Вейерштрасс решительно восстал против ее планов — покинуть кафедру профессора и стать рядовой учительницей математики.
«Я узнал от Миттаг-Леффлера, — писал он, — что ты в настоящее время наметила себе другой план, а именно, ты хочешь еще раз защитить докторскую диссертацию в Париже, с тем чтобы таким образом открыть себе доступ на французский факультет… Но я уверен, что если ты представишь свою работу для защиты, то найдется какой-нибудь забытый параграф, согласно которому женщины не допускаются к защите».
Оставалось одно: просить отпуска на весь весенний семестр, полечиться, собраться с мыслями и в более спокойном настроении принять какое-то решение. Миттаг-Леффлер согласился с доводами Софьи Васильевны, хотя этот отпуск был очень некстати: срок ее профессорства кончался в июле, на новое же пятилетие она могла быть утверждена только по конкурсу. Врагов и завистников из-за премии прибавилось. Не исключено, что ее и не изберут как чужестранку! Правда, Миттаг-Леффлер послал работы Ковалевской на отзыв самым авторитетным прославленным ученым: физику-немцу Герману Гельмгольцу, англичанину-физику сэру Уильяму Томсону (лорд Кельвин) и итальянцу-геометру Евгению Бельтрами, чтобы, прочитав полученные от них блестящие отзывы, клеветники не могли повторять басню о «пристрастии» к Ковалевской. Да и король Оскар с восхищением говорил о победе русской женщины-профессора, принесшей славу Стокгольмскому университету, интересовался, когда Ковалевская вернется «домой» — в Стокгольм.

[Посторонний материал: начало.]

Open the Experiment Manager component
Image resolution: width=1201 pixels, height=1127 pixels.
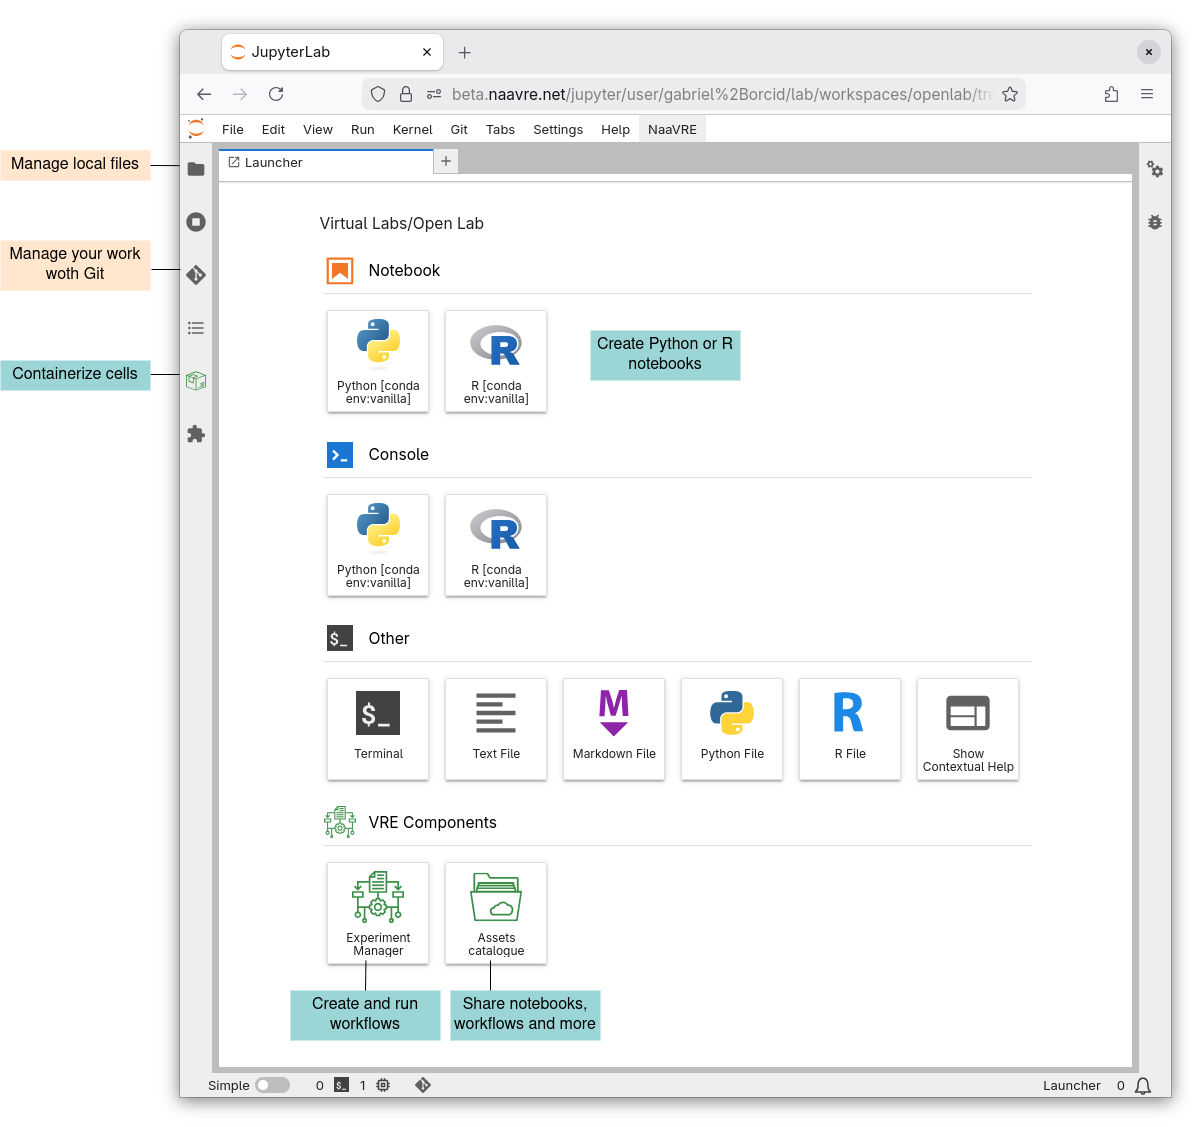378,913
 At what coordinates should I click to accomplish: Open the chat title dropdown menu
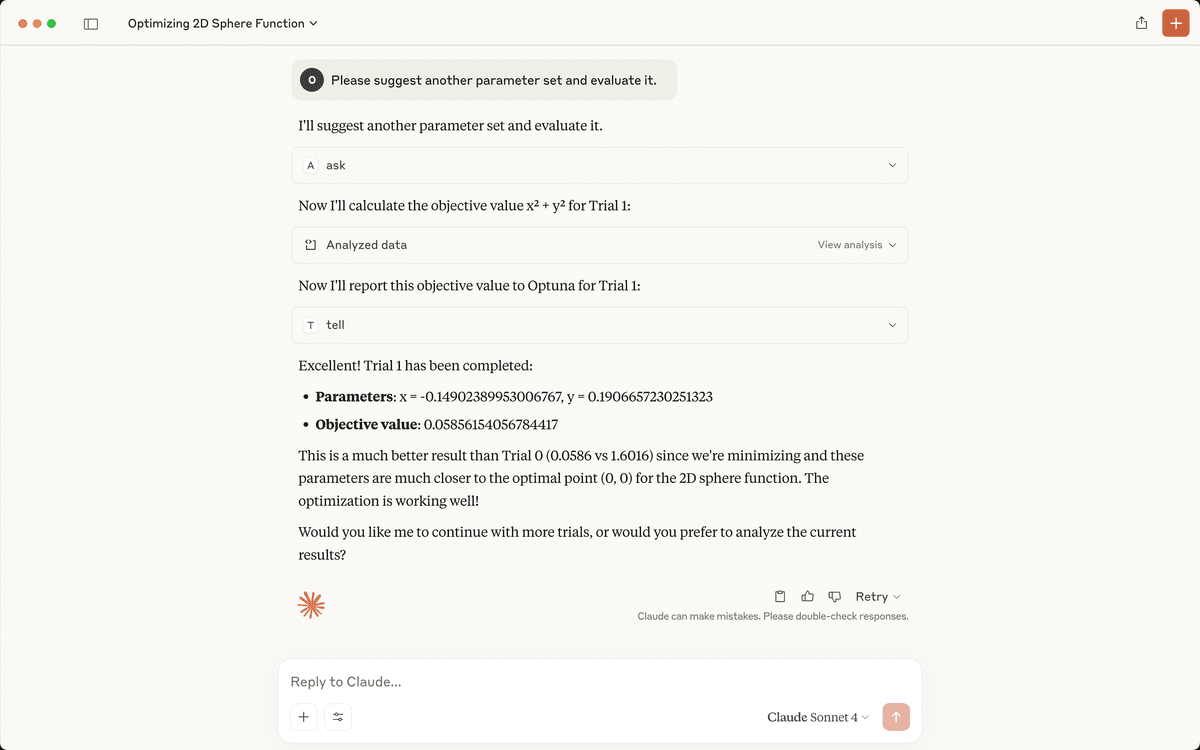click(x=223, y=23)
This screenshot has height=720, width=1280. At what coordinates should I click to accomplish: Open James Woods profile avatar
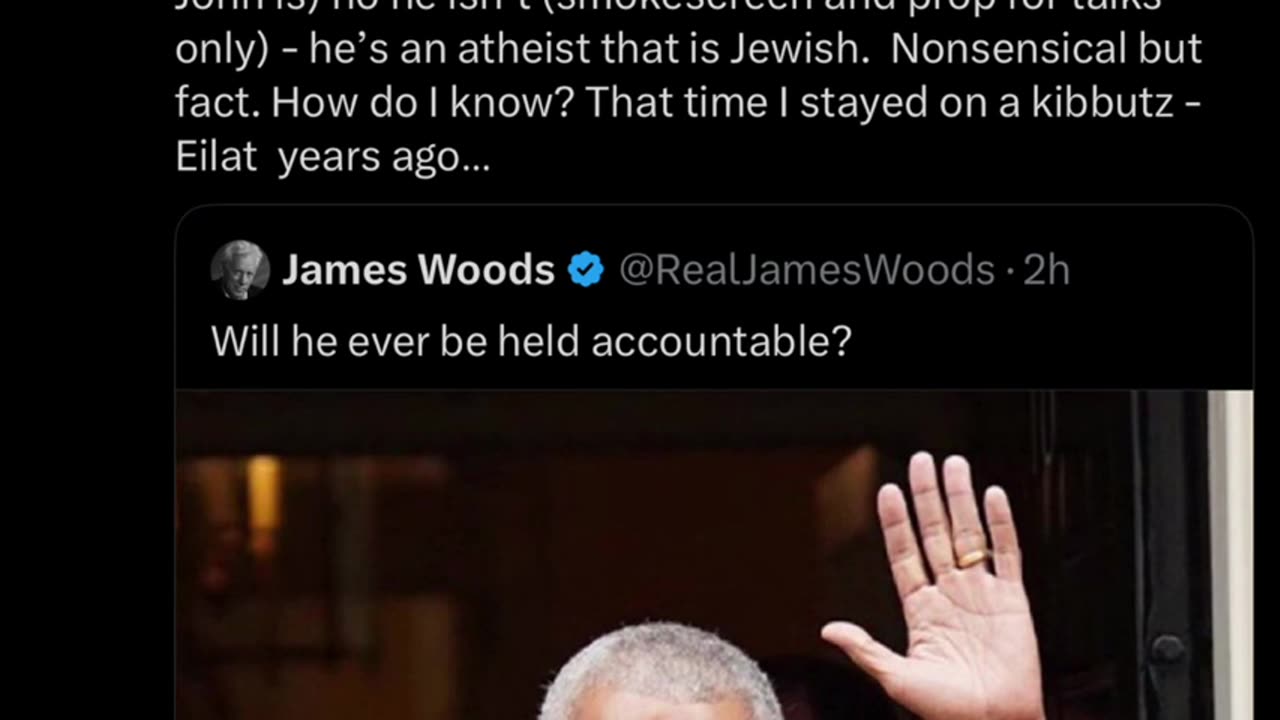click(240, 270)
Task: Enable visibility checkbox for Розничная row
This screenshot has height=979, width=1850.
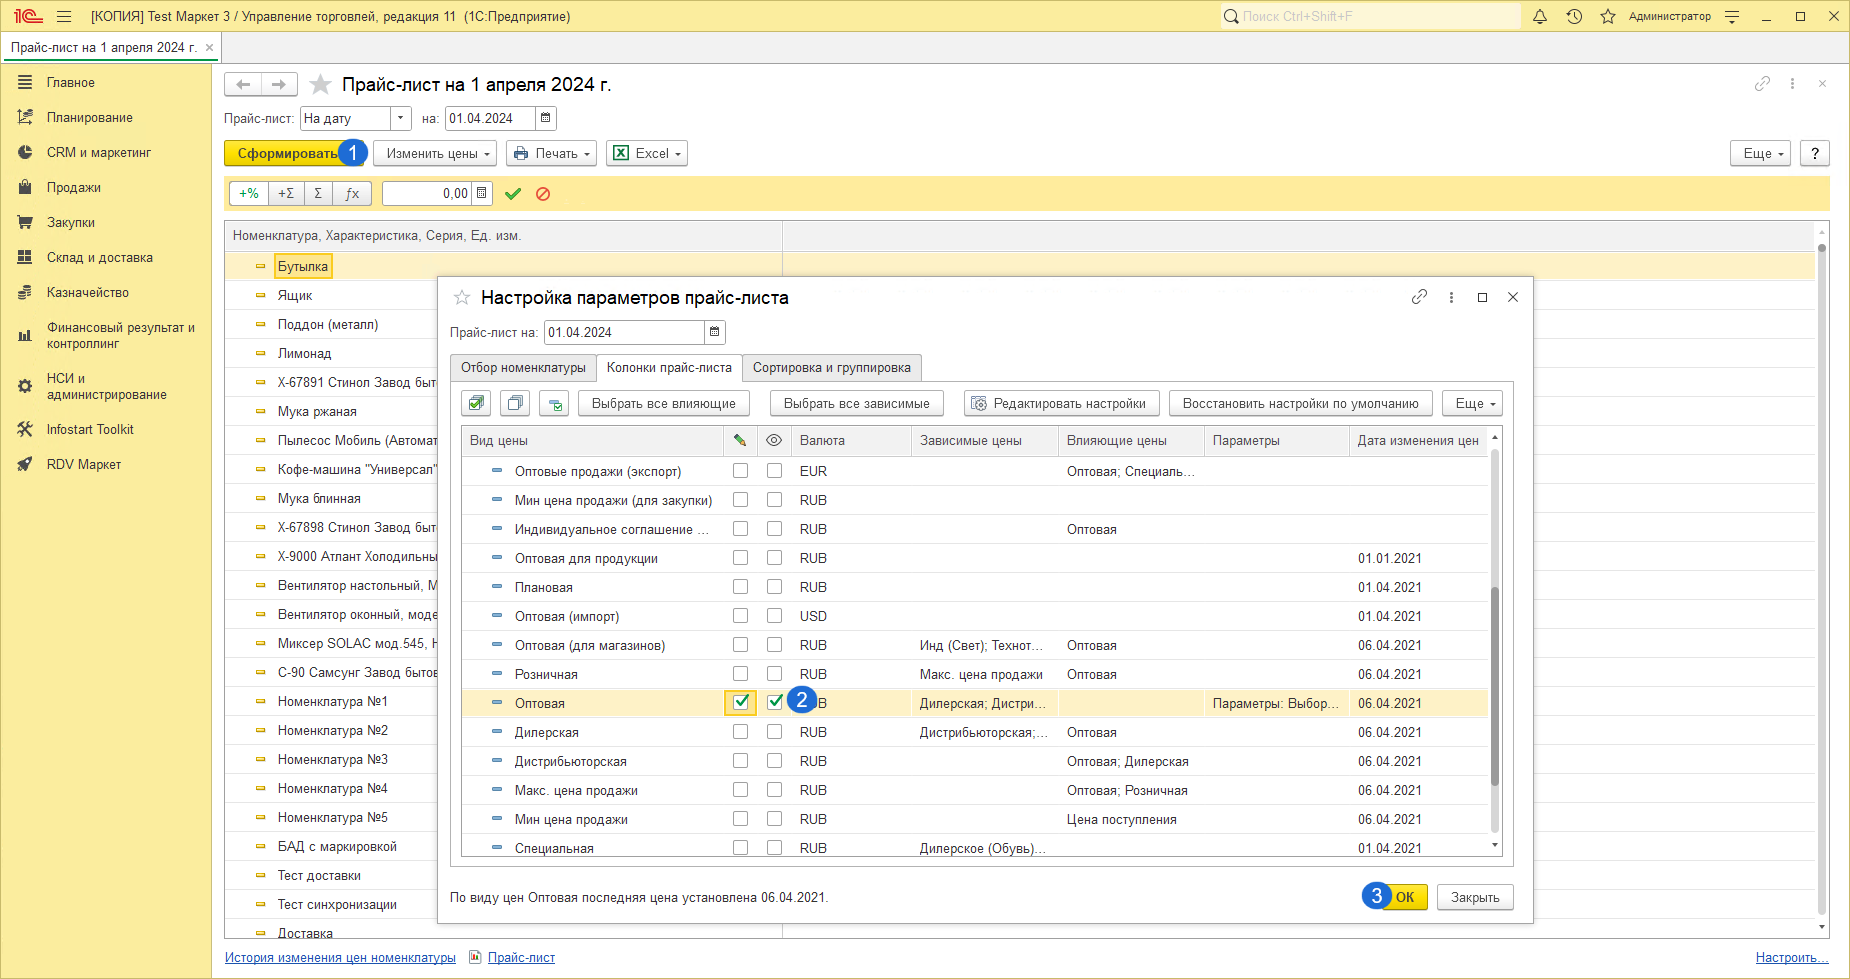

Миттаг-Леффлеру было обидно, что не состоится задуманная в университете торжественная встреча увенчанного лаврами товарища. Из-за этого Стокгольм не послал Ковалевской поздравлений! Швед советовал Софье Васильевне поскорее обратиться к знаменитому Шарко или к доктору Вуазену, которые сделают все возможное, чтобы вылечить ее.
Но во второй половине января, когда кончилась утомительная полоса званых вечеров, непременных визитов, когда Миттаг-Леффлер пообещал добиться для нее отпуска на весенний семестр и необходимость вернуться в Швецию не висела с неотвратимостью дамоклова меча, Софья Васильевна почувствовала себя лучше. Она даже отнеслась с юмором к тому, что ни одна газета не поместила ее имени, когда министр народного просвещения Франции назначил русскую ученую офицером народного просвещения — высшая степень отличия в этом ведомстве; между тем как имена награжденных мужчин были напечатаны.
Ее мозг был снова в рабочем состоянии. Она начала думать о дальнейшем исследовании задачи о вращении, просила Миттаг-Леффлера забыть все глупости, которыми наполняла прежние письма: «Я немного отдохнула, и жизнь снова представляется в более светлых тонах, а голова полна проектов».